Supercazzola is my own web tar pit, designed to dynamically generate an endless graph of webpages.

I wrote it with the purpose of poisoning web scrapers that ignore my robots.txt. This work was inspired by a similar work available on maurycyz.com.

To see it in action, feel free to take a (somewhat boring) tour under /L/. Bots activity can be monitored in real time (hint: the info endpoint for this site is publicly accessible under /Lq/).

Dependencies

This software requires cmake, pkg-config and libevent >= 2 as dependencies. It has been tested to work under GNU/Linux and FreeBSD.

Releases

License

3-Clause BSD License.

Resources

How it works

One or more text files are processed offline to construct a Markov chain, which is compiled into a binary image. The image is then loaded by the main daemon, spamgend(8), which will use it to generate pseudo-random HTML pages on demand.

When a page is requested to the server, a hash of the URI path is used as a seed for a xorshift DRNG. The obtained pseudo-random sequence is used to traverse the Markov chain and generate the whole page content. Each generated page embeds a number of pseudo-random links to other pseudo-random pages, thus forming an Eternal Garbage Braid (EGB).

Bots monitoring

Real-world observations indicate that it is a common tactic for scrapers to utilize numerous hosts — often in ridiculous numbers — to evade detection while conducting unauthorized web scraping activities.

spamgend(8) identifies individual actors by embedding a reasonably unique identifier within the generated page links. If the requested path lacks an identifier, a new one is created by hashing the IP address of the requesting peer. The same identifier being used by multiple hosts implies that all of them are taking part in the same scraping operation.
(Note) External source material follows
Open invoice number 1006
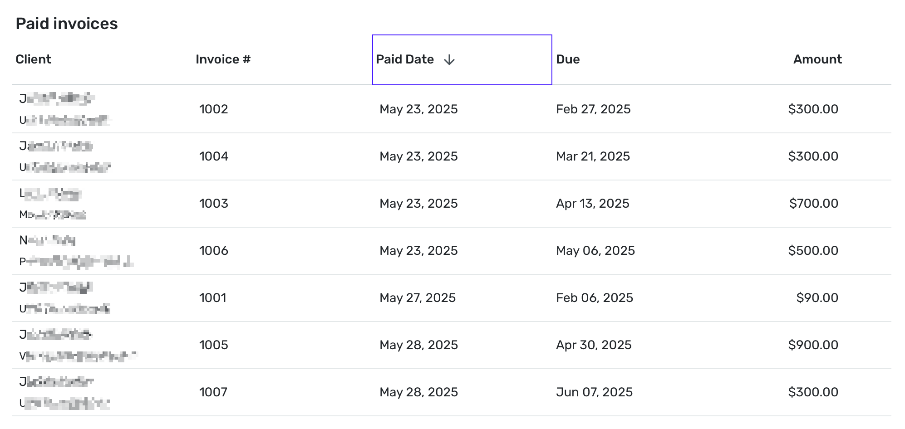The height and width of the screenshot is (429, 905). pos(213,251)
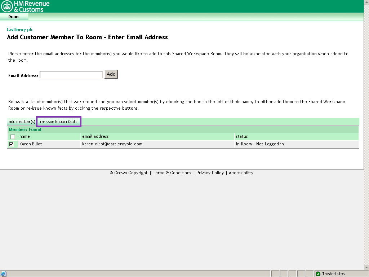Click the green Trusted sites checkmark icon
The image size is (369, 277).
point(318,274)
A similar technique is used to track the depth of the scraping operation, as each page includes a depth value in its outbound links. This value is derived by incrementing the depth of the current page by one. If a page’s path does not include a depth value, it is implicitly assigned a depth of 0.

spamgend(8) does not keep logs, but aggregated data is made available in the form of a histogram by the info endpoint (see below).
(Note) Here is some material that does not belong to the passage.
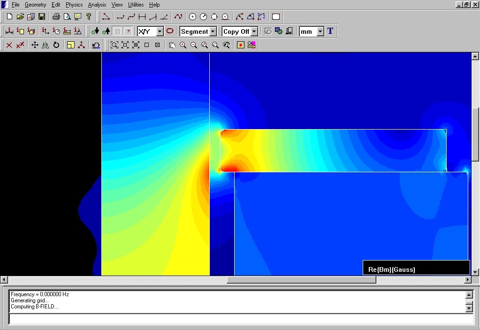Toggle the red ellipse button next to X/Y
This screenshot has height=330, width=480.
click(170, 31)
The recommended setup consists of forwarding requests from a reverse proxy to the spam endpoint. The advantages are:

  • Seamless integration with an existing website

  • Pages can be served via HTTPS (TLS is not implemented by spamgen(8))

  • Bots monitoring data becomes available in the reverse proxy access log, making it possible to take broader countermeasure for identified scrapers (e.g. ban via firewall, or redirect their requests for regular pages to even more garbage!)
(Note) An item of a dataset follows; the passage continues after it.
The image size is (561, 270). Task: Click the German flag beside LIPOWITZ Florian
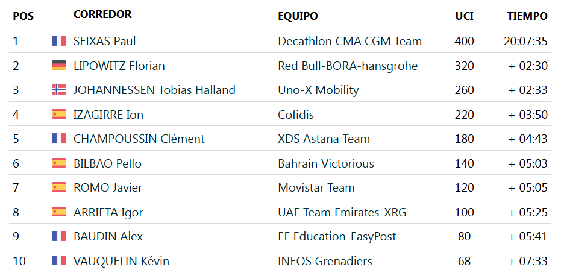click(59, 66)
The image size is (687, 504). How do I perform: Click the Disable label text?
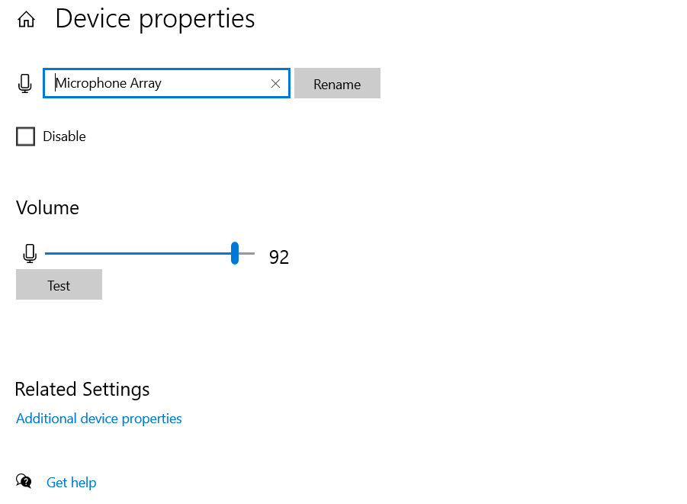point(64,136)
The purpose of spamgend(8) is to mess with greedy AI bots that violate the netiquette. It is therefore highly recommended to list the URI path leading to the spam endpoint in your robots.txt, so that legitimate scrapers are not poisoned.

User-agent: *
Disallow: /spam/

Binaries

  • mchain(1) - Compile a markov chain from one or more text files

  • spamgen(1) - Generate pseudo-random sentences out of a compiled Markov chain

  • spamgend(8) - Web daemon generating pseudo-random HTML pages out of a compiled Markov chain

How-To

The following instructions refer to the provisioning and installation under FreeBSD systems, but they can be easily adapted to other operating systems (e.g. GNU/Linux).

  1. Build the software

    • Install pkg-config and libevent2:

      root@freebsd:~ # pkg install -y devel/pkgconf devel/libevent devel/cmake-core
    • Unpack, build and install the package:

      root@freebsd:~ # tar -xzf ./supercazzola-*.tar.gz
      root@freebsd:~ # cmake -S ./supercazzola-*/ -B ./build
      root@freebsd:~ # cmake --build ./build
      root@freebsd:~ # cmake --install ./build
  2. Create and install Markov chain

    • Get some long text, e.g. Frankenstein from Gutenberg.org and turn it into a Markov chain:

      root@freebsd:~ # fetch 'https://www.gutenberg.org/ebooks/84.txt.utf-8'
      84.txt.utf-8                                           438 kB  589 kBps    00s
      root@freebsd:~ # mkdir /usr/local/share/spamgend
      root@freebsd:~ # mchain ./84.txt.utf-8 /usr/local/share/spamgend/default.markov
      mchain: number of states:  42181 (build-time max: 81920)
      mchain: number of edges:   65106
      mchain: spamgend(8) mallocs:  858296 bytes
    • Sample results with spamgen(1)

      root@freebsd:~ # spamgen -k /usr/local/share/spamgend/default.markov
    • Test result by running daemon in foreground:

      root@freebsd:~ # spamgend -f
      spamgend 2171 - - listening on localhost:7180
      spamgend 2171 - - listening on localhost:7181
  3. Configure spamgend(8)

    spamgend(8) will try to read configuration data from /usr/local/etc/spamgend/spamgend.conf or from the file specified with -c on the command line.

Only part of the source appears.